Creuser.. encore.. encore, encore et toujours.. Sans trêve, sans rêves.. Au bord de l’évanouissement.. La douleur suraiguë de mes articulations vibrait dans les tréfonds de mon être brisé. Au point de me faire oublier le sang qui coulait indéfiniment de mes mains meurtries, au point de porter mon esprit jusqu’à cette frontière où les cyniques entités se perdent dans l’obscurité des gouffres de l’oubli. Ma psyché se mit à tourner comme une toupie .Mes globes oculaires se retournèrent dans leur orbite me présentant la vision de mes propres ténèbres.. quelque chose prit forme dans ce noir.. un couloir s’étendant à l’infini, parsemé de portes. D’un pas tremblant j’avançais dans ce corridor, les multiples portes défilaient de chaque côté de ma trajectoire inconsciente.. Ma main se posa sur la poignée de l’une d’elle, « pourquoi celle ci plus qu’une autre ? »Me demanderez vous..Probablement les impénétrables caprices du hasard . La porte s’ouvrit sur une brume, j’y pénétrais tandis qu’au bout une lumière grandissait, jusqu’à me recouvrir.. Où suis je ?

..Une steppe, un sol poussiéreux clouté de quelques végétaux éparses, un soleil brûlant, pas un souffle d'air. Un vieil arbre tordu et sec semble agoniser au milieu de ce paysage désertique, et à quelques mètres de là trois créatures réunies en cercle. Elles sont petites et courbées, l'une d'elle tient une baguette entre ses mains et la frotte.. encore.. encore.. inlassablement.. jusqu'à ce que la fumée apparaisse, puis les créatures se mettent à crier et à sautiller autour de la flamme, nouvelle née.. première lueur d'une histoire. La flamme devient grande, beaucoup plus grande, elle devient gigantesque, les créatures apeurées s'enfuient. Le vent souverain s'est levé et donne encore plus de vigueur au feu, qui devient brasier, tout devient rouge autour de moi, il fait chaud, la sueur coule le long de mon dos. Je suis encerclé par le feu, je n'y vois plus rien, la fumée noire qui s'échappe des flammes m'entoure, m'emprisonne en elle, je vais étouffer...

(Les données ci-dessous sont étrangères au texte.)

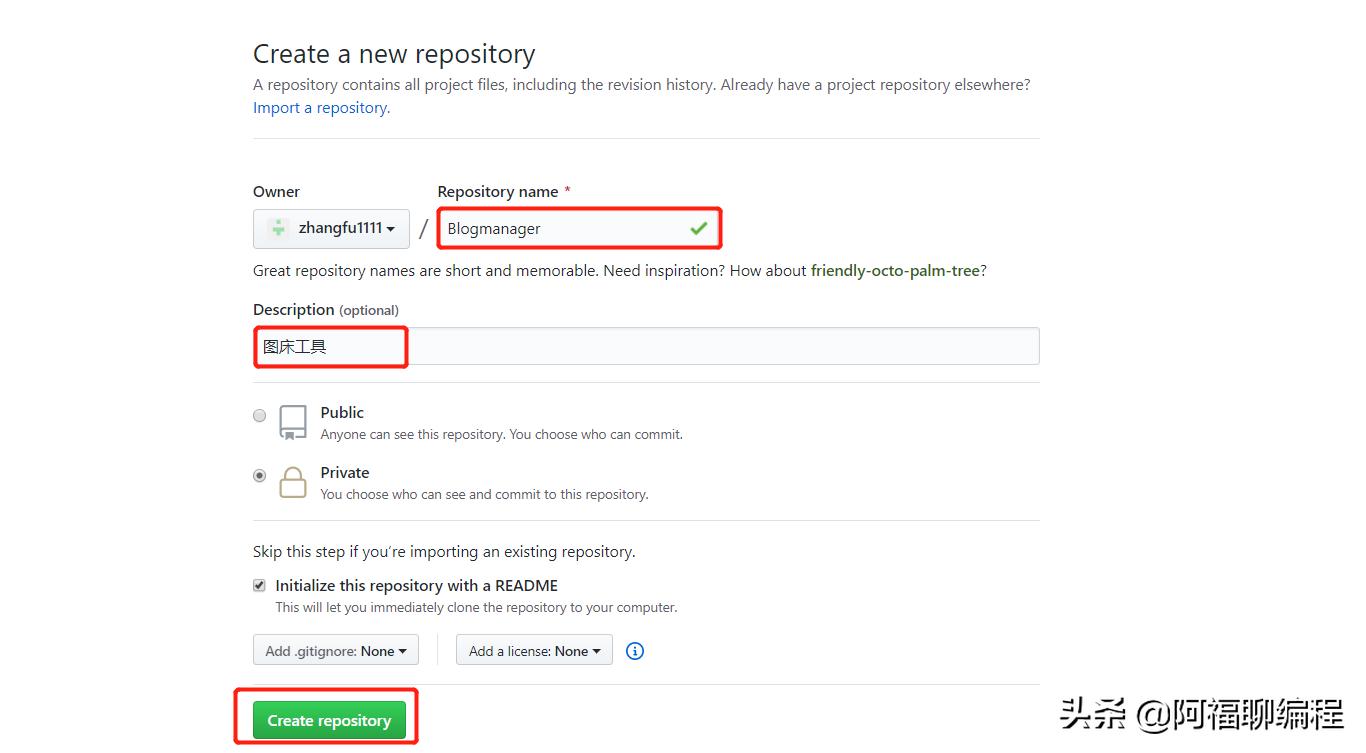The height and width of the screenshot is (753, 1366).
Task: Click the Public repository book icon
Action: pos(293,422)
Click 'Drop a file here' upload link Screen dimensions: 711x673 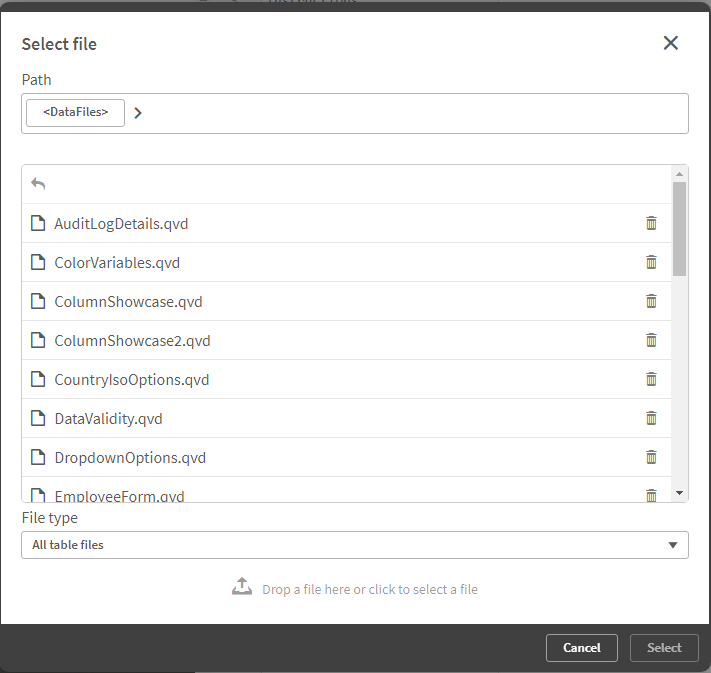coord(370,590)
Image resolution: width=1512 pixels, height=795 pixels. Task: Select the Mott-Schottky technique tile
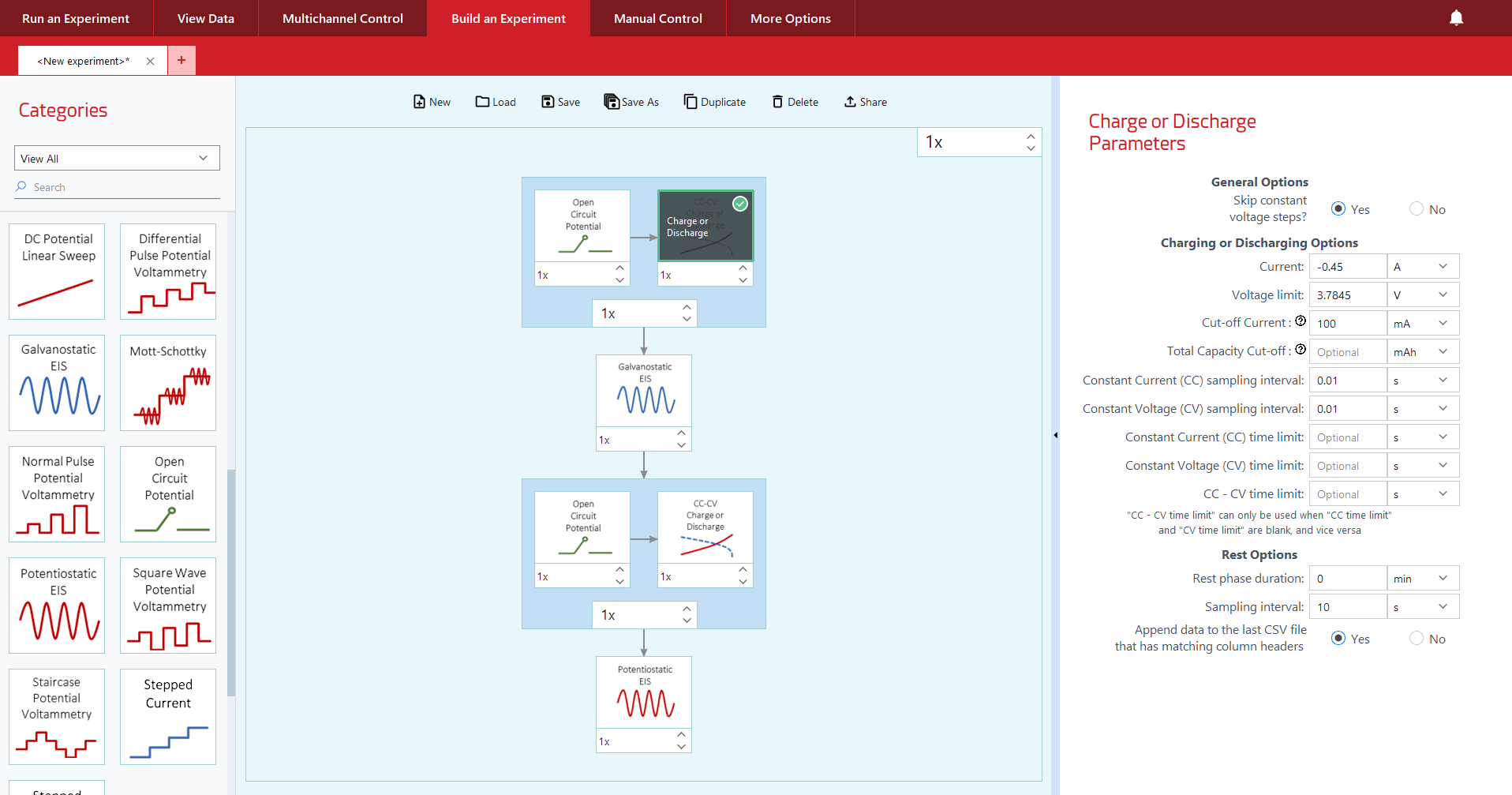pos(168,383)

La fumée se dissipe, où suis-je?Au paradis?..Ou en enfer?
J'ouvre les yeux, je suis allongé sur un sable brûlant, autour de moi des milliers de personnes sont regroupées derrière des tribunes placée en cercle.. une arène...Elles hurlent toutes ,aussi déchaînées que moi je suis enchaîné..
Un homme à fière allure semble être à part de la masse, il a une couronne de laurier autour de la tête. Il me regarde fixement et un sourire acéré de perversité apparaît sur son visage..
Un homme s'approche de moi,sa peau noire luit de peur, il est lui aussi enchaîné. Il tient dans sa main un fléau qu'il fait machinalement tournoyer autour de sa tête, comme si il n'était qu'un pantin. Obligé de me tuer pour prolonger sa vie de quelques jours, il se précipite vers moi en hurlant. Mon poing serre de toutes ses forces ma masse d'arme, son fléau frôle ma joue y gravant une profonde entaille. Je le frappe instinctivement ,ses os craquent, son sang gicle sur mon visage.Son corps tombe, les fils du pantin sont coupés..
Je me mets à genoux près de lui et m'écroule sur son corps, les gens hurlent autour, je ne les entends plus, je ne vois plus que sa peau noire, tout est noir..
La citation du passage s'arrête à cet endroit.